O telefone toca preciso às 4:30 da manhã de sábado, 19 de junho.
Fomos cobrir a ocupação da última comunidade que pertence ao "cinturão de segurança do Maracanã".
Nos encontramos no Centro do Rio, uma hora depois. Muito embora soubéssemos qual seria o provável roteiro da ocupação, sempre existe uma margem para cogitarmos um imprevisto. No táxi, deliberamos sobre isso.
Vários acessos fechados no entorno da Magueira. O taxista entra no retorno para a Marechal Rondon, sentido Centro, e nos deixa a 500 metros da Escola de Samba Mangueira (Foto).
Seguimos andando por este viaduto de acesso e, de cara, percebemos 3 helicópteros.
Particularmente, considerei uma medida excessiva e cenográfica. Se a situação estava sob controle, não vejo porquê acordar os moradores com o ruído ensudercedor das turbinas dos helicópteros,
Essa fumaça nas proximidades da Rua Ana Neri não foi comentada por ninguém. Confesso que tive até receio de publicá-la.
Foi a primeira vez que acompanhei uma ocupação com minha Sony HX1, semipro, mas limpinha. Todos em volta de mim usaram bazucas Canon, Kodak, Nikon. Lentes com cilindros do comprimento do meu braço.
Andamos pela principal rua de acesso e o que eu vi foram ruas vazias. Apenas um bêbado na rua, camisa do Olaria, gritando: "Coé, da Globo, eu que sei do bagulho." Na verdade, ele, Cecília e eu éramos o público mixo para a ocupação empombada.
Mas vi, em suas casas, moradores assutados, nas janelas e varandas e, deles, não tirei foto. Alguns com velas acesas nas janelas, imagens de Nossa Senhora, calados, quietos, o que lhes restava: uma oração aos pés da cruz, diante de mais uma novidade que o futuro dirá a que veio.
Vários razantes. Fiquei na mira do CORE e do BOPE até gastar a vista do Sniper. Passavam, e passavam, baixo. Se eu levantasse a mão, ficava maneta.
Alguma imprensa presente, 10, 12 jornalistas da mídia impressa e uma equipe de filmagem da Globo, com seus coletes azuis. Caminhavam de um lado para o outro. Passaram também dois tanques na Marinha, tão rápido que parecia racha. Depois, não vi mais nenhum.
Trocamos conversas com alguns jornalistas, havia poucas informações sobre onde-quem-que horas.
Então, decidimos entrar na Mangueira.

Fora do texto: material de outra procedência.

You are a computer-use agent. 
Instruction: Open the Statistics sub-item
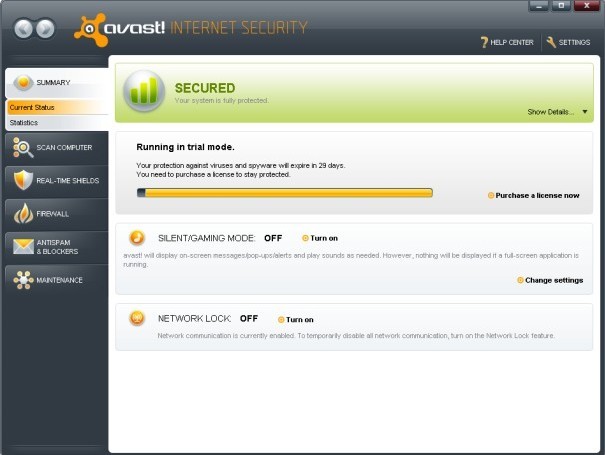[x=24, y=123]
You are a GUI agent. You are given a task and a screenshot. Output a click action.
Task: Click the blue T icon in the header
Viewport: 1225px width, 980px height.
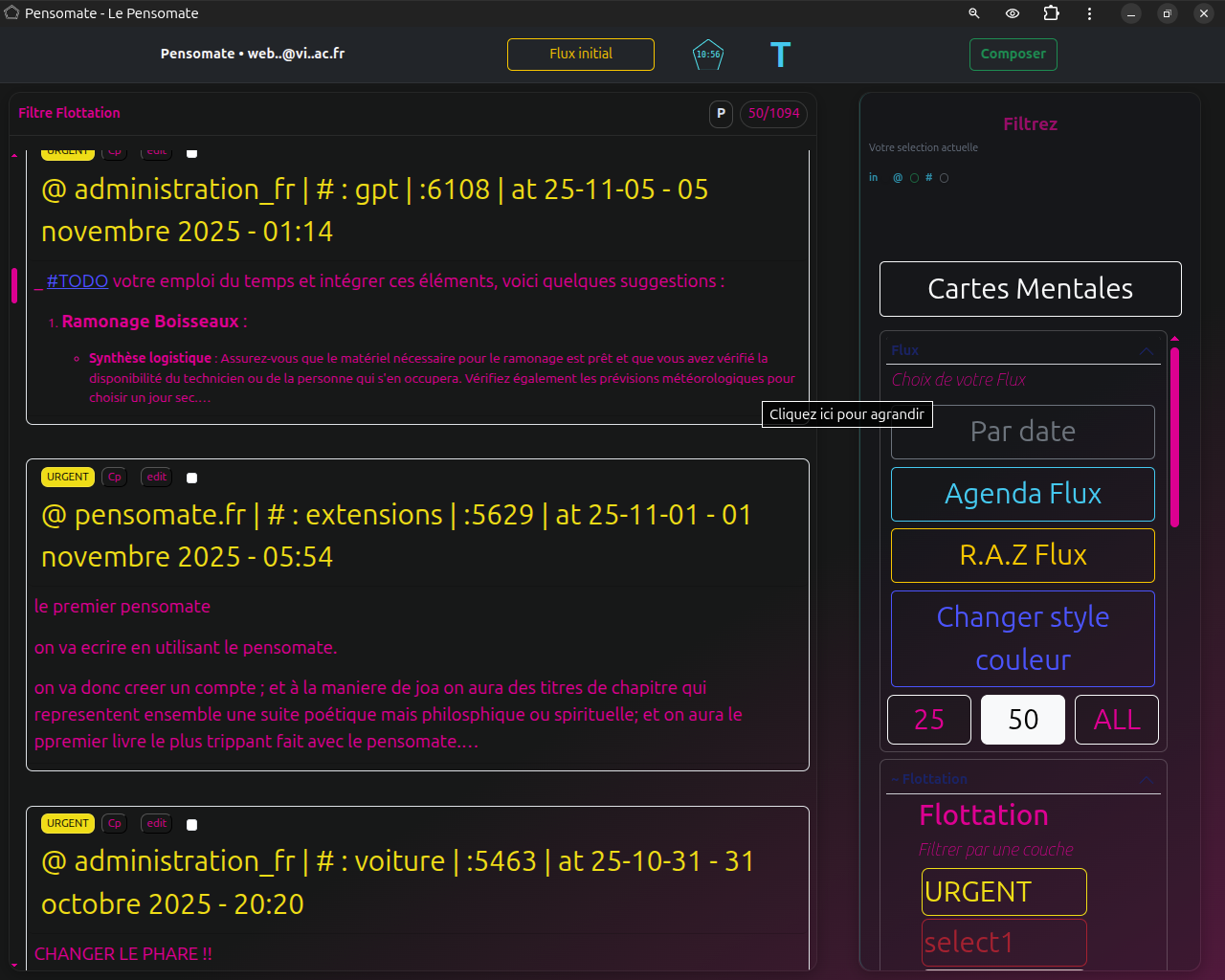pyautogui.click(x=780, y=54)
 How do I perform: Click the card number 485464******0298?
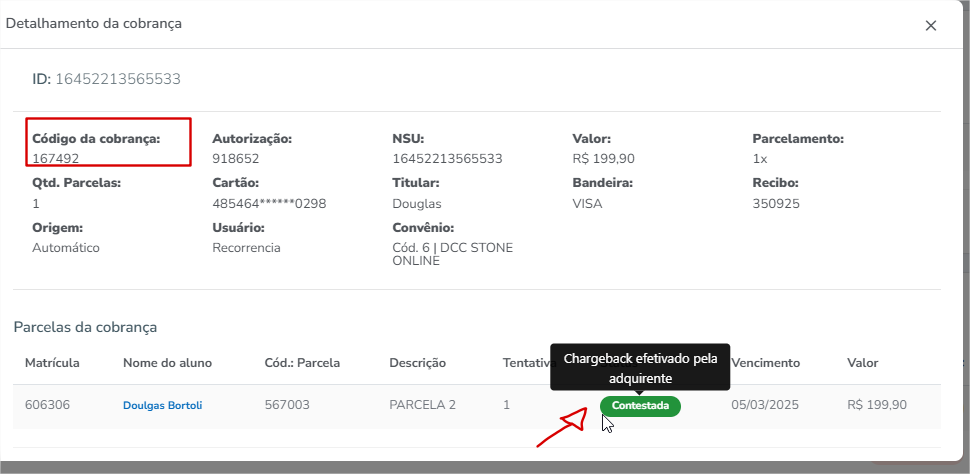(269, 203)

Na rua vazia, olhei pro alto da favela, respirei, e fui.
Sorte minha que nessas horas Cecília é macho pra caramba. Entra nas vielas, sem suar uma gota.
Encontramos esses dois Bopeanos na primeira rua. Por um momento, achei que eles iam embaçar nossa subida, para o Parque da Candelária, caminho destemido que fizemos por dentro, e não pelo asfalto, como todos da imprensa fizeram.Não falaram nada, eu também, fui em frente.
Metade do caminho, essa foto é no alto de um escadão, meia hora de subida. Haja perna.
Já quase no final do caminho, desse ponto dava pra ver a cor dos olhos dos policiais nos helicópteros. E uma visão incrível da Tijuca.
Trupe de fotógrafos e jornalistas (Cecília de mochila), que estavam, alguns, acompanhando homens do Bope, outros, procurando por informações.
Nesse ponto, um destacamento de homens do BOPE aguardavam a chegada de outros policiais. Mais ao norte, o Marco Zero, a caixa d´água onde foi fincada a bandeira.
Após subir na caixa d´água, descer, subir de novo, fritar até 10 da manhã e descobrir que Beltrame não subiria na favela, mas daria uma coletiva "lá embaixo", decidi que minha missão já havia sido cumprida. Cinco horas, 200 fotos, algumas conversas com homens do Bope e 4 bananadas depois, resolvi descer.
Fato que, no local, você ouve e troca muita informação valiosa. Mas isso, já uma outra história.
Voltei pra casa refletindo em algumas coisas que por muito tempo ainda não irei compartilhar.
Fiquei com uma sensação "meia-boca" nisso tudo. O que me traz um sentimento de que já vi essa novela no Rio. Queira Deus que eu esteja errado.
Essa semana, volto lá, dessa vez no Centro Cultural Cartola, para conhecer os focais e tentar mobilizar pessoas em torno de algum projeto.
Afinal, a vida real acontece no hiato compreendido entre um holofote e outro.